**Quoted passage:**
************

Investigating the Role of APOBEC3 in Chemoresistance in Non-Small Cell Lung Cancer Cell Lines

Non-small cell lung cancer (NSCLC) is the deadliest form of cancer, characterised by both intertumour and intratumour heterogeneity, which are critical factors influencing disease progression and therapeutic resistance. This study aimed to explore tumour heterogeneity before and after oxaliplatin treatment to identify potential intrinsic and/or extrinsic resistance mechanisms in non-small lung cancer cells, using single cell-derived clonal sublines from both A549 cell line and its oxaliplatin-resistant subline A549rOXALI 5000. By profiling the growth kinetics and drug responses of these clonal sublines-particularly to platinum-based compounds-we identified both pre-existing and treatment-induced resistant clonal sublines. Notably, oxaliplatin-resistant clonal sublines exhibited cross-resistance to cisplatin but remained relatively vulnerable to carboplatin and maintained sensitivity to paclitaxel. These findings suggest that the mechanisms of resistance to carboplatin and paclitaxel may differ from those of other platinum-based drugs, such as cisplatin and oxaliplatin, as well as other drugs tested in this study. This highlights carboplatin and paclitaxel as potential alternative treatment options in cases where resistance to other agents arises.

************

**The data:**
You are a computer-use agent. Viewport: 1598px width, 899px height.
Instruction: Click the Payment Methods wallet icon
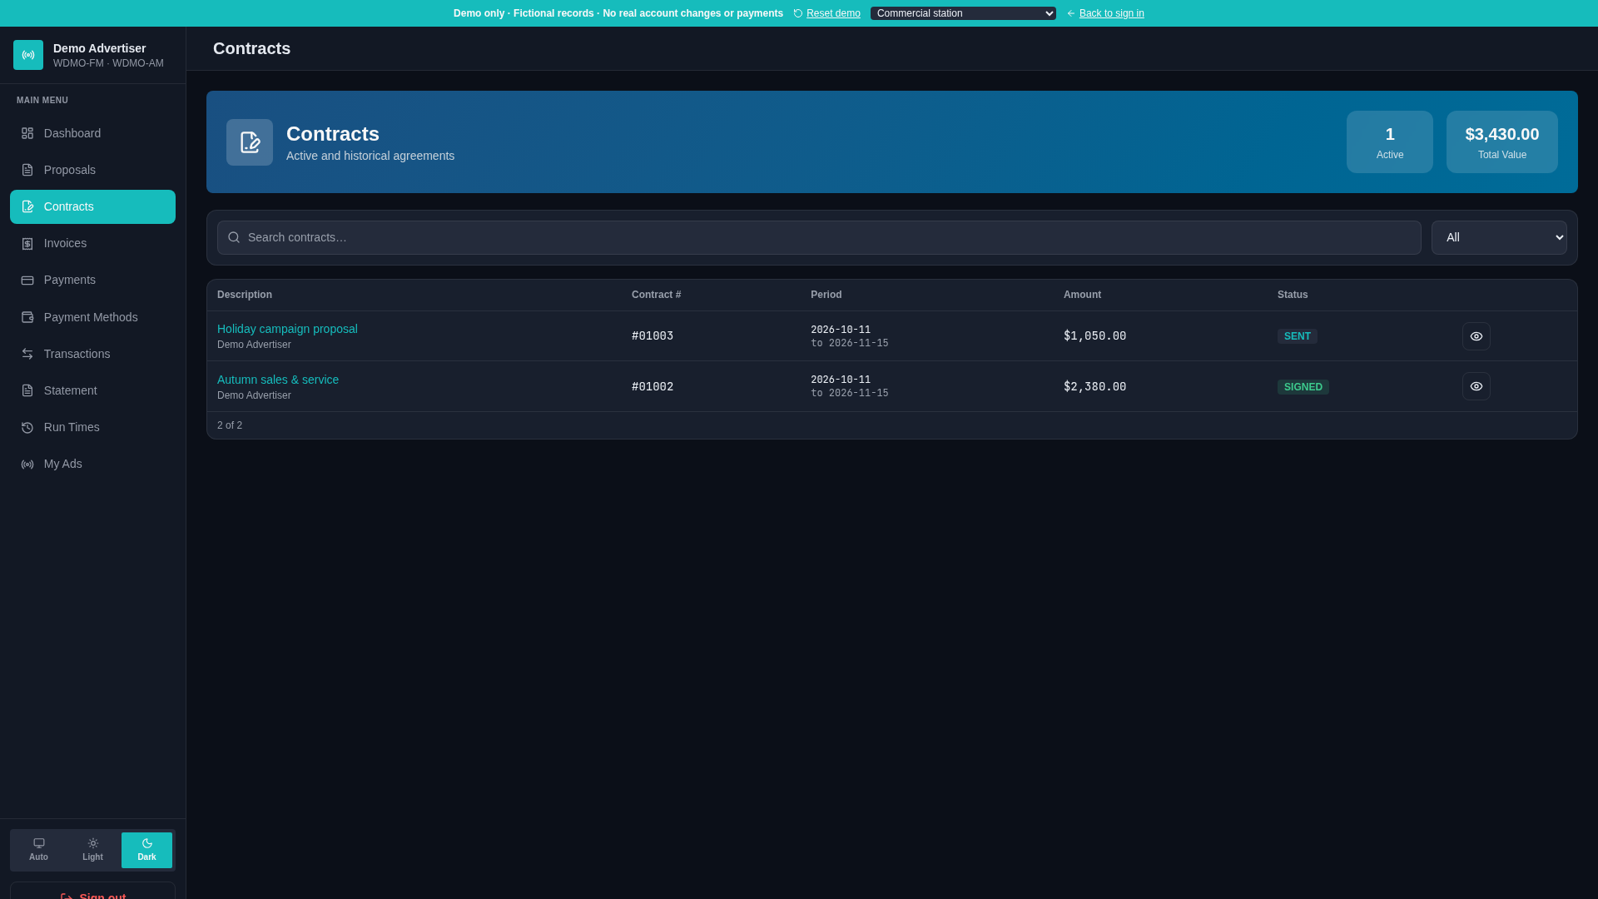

************

**Goal of the exercise:** According to the abstract on chemoresistance in NSCLC cell lines, which drug did the oxaliplatin-resistant clonal sublines show cross-resistance to?

**Reply to the task:** Cisplatin.